I really know where you're coming from, had the same sort of thing with MIL. We've had bitter emails from her regarding seeing DS. I noted that she seemed far more concerned about seeing him than she ever did about seeing her own son before LO was born . However, due to this experience I would advise holding your tongue, you have to be the bigger person and actually this will make the situation much less aggravating in your eyes.

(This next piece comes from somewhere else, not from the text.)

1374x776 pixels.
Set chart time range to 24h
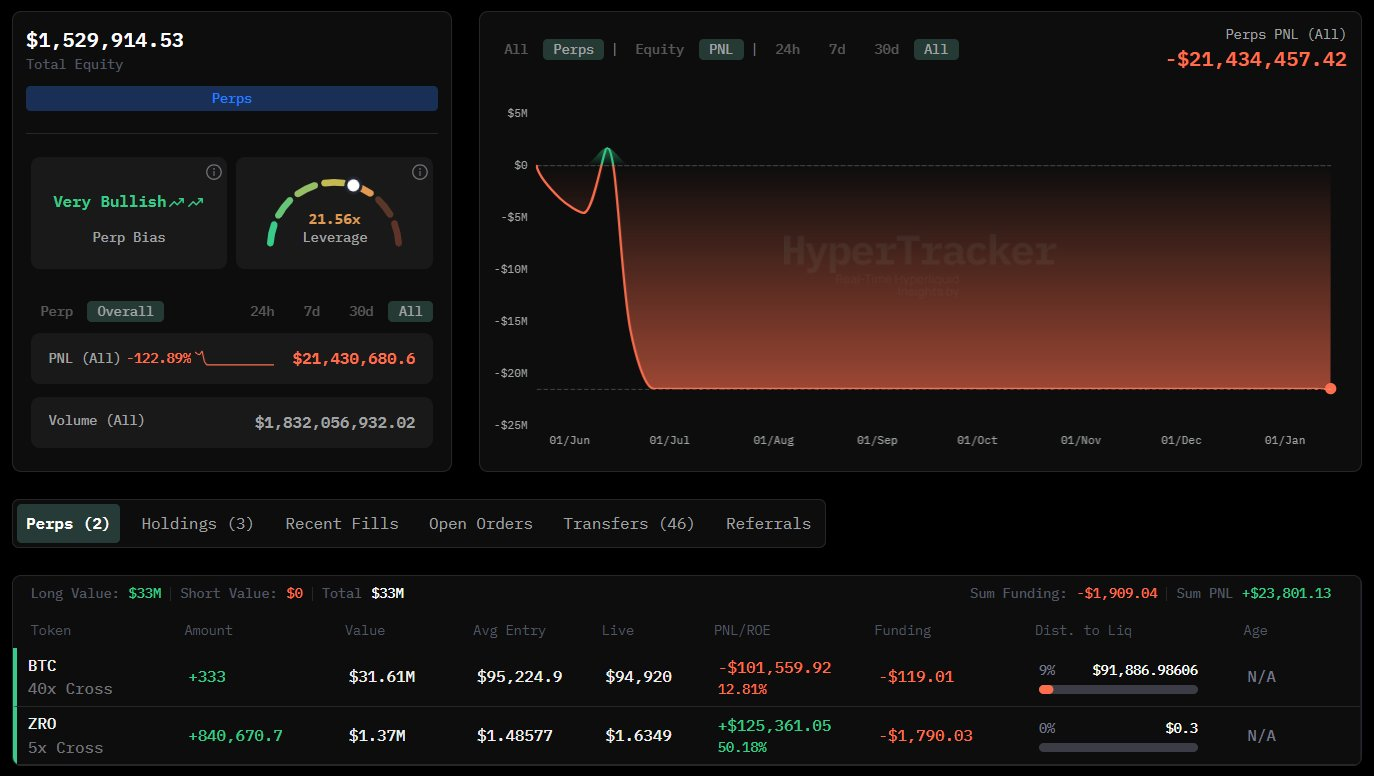pyautogui.click(x=787, y=49)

orinocowitch Tue 21-Oct-08 23:34:21

Bloody had some great advice there.
I was worried I would have the same sort of issues with my mum as that is what she was like too, but sadly she died before DS was born so never had to put it to the test.
I think it is innate in all mums to assume that their children have no clue how to manage a new baby - just some are better at keeping their traps shut about it! Evemn my MIL, who tried Soooo hard not to do it, still inadvertently managed to put my back up a few times by doing something different and suggesting that her way worked better.

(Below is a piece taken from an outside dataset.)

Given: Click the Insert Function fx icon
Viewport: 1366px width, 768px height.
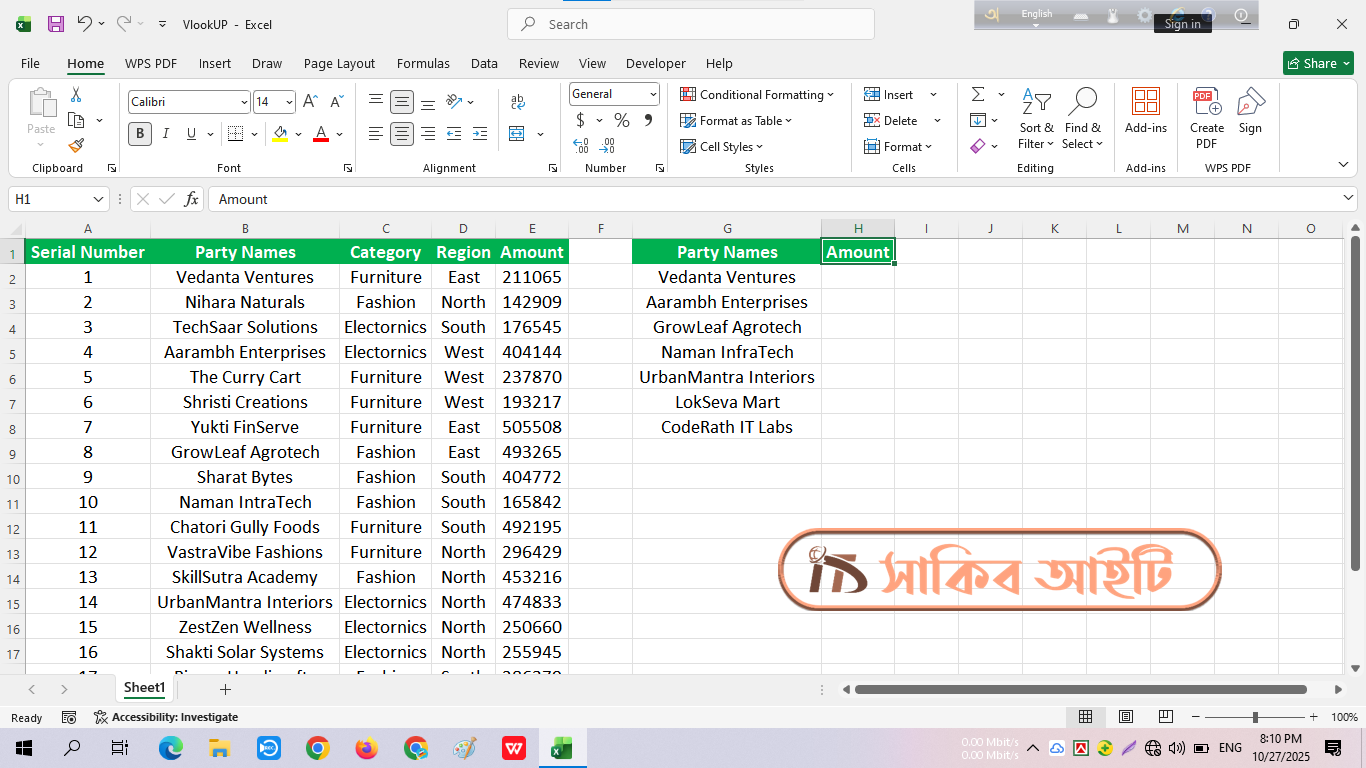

Ride it out, don't upset her - I assume this is her first grandchild?

Wigglesworth Thu 23-Oct-08 10:57:38

This is her first grandchild, she just fusses so much and nobody else gets a look in when I take him round, she pounces on him straight away. If anyone else holds him she is right by their side holding out her arms to catch him in case they drop him, she treats them like they're simple and don't know how to hold him and it makes me cringe.
I do love my Mum very much and she is very caring but sometimes she has no idea how to behave and comes across very patronising. I think all this is starting to affect my relationship with her and that is the last thing I want. She should be someone I can rely on to make me feel better and help me out when I need her, but I don't want her "help" because she stresses me more rather than helps me.

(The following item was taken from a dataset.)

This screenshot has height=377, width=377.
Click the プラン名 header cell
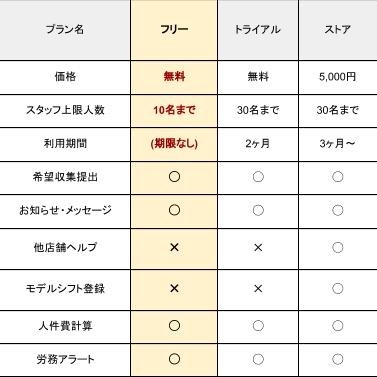[65, 29]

Popple Thu 23-Oct-08 11:16:54

Hi Wigglesworth,
You could be me! I have the exact same problem with my mother. My dd is 8 now and I tore my hair out for years over the way my mum was. I have just had to care less unfortunately. I've cut down on the time I spend with her & the things I tell her. I don't go to see her if my patience is wearing thin or if I'm having a bad day. Just try your best to ignore it all. She won't change so you have to change the way that you handle her. The worse thing to do is to get grumpy and make remarks back. You will just feel worse for it and she will think you are being a cow! If she is driving you really crazy then make your excuses and leave ASAP. Don't let her emotionally blackmail you. It's your baby and you call the shots.

Don't think I don't still get wound up. My mother continues to drive me mad but I try to laugh at it (behind her back of course)and move on. Ranting on here is always good too.

loler Thu 23-Oct-08 11:25:09

How about having a set day to see her, maybe organise to meet somewhere, do an activity together (swimming, baby bounce and rhymne at library) - will help to manage her expectations and is always easier (IME) when out of the house.

The nod agree and smile approach will have to work for many years as I found that it can get worse - just think about potty training grin.

When my Dsis had her baby I bought DM the good granny guide she has been quoting it back at us ever since - i.e. I don't think you should do that but my book says I'm not allowed to say that. Hasn't really made her any better but at least she realises what she's doing! A good christmas present!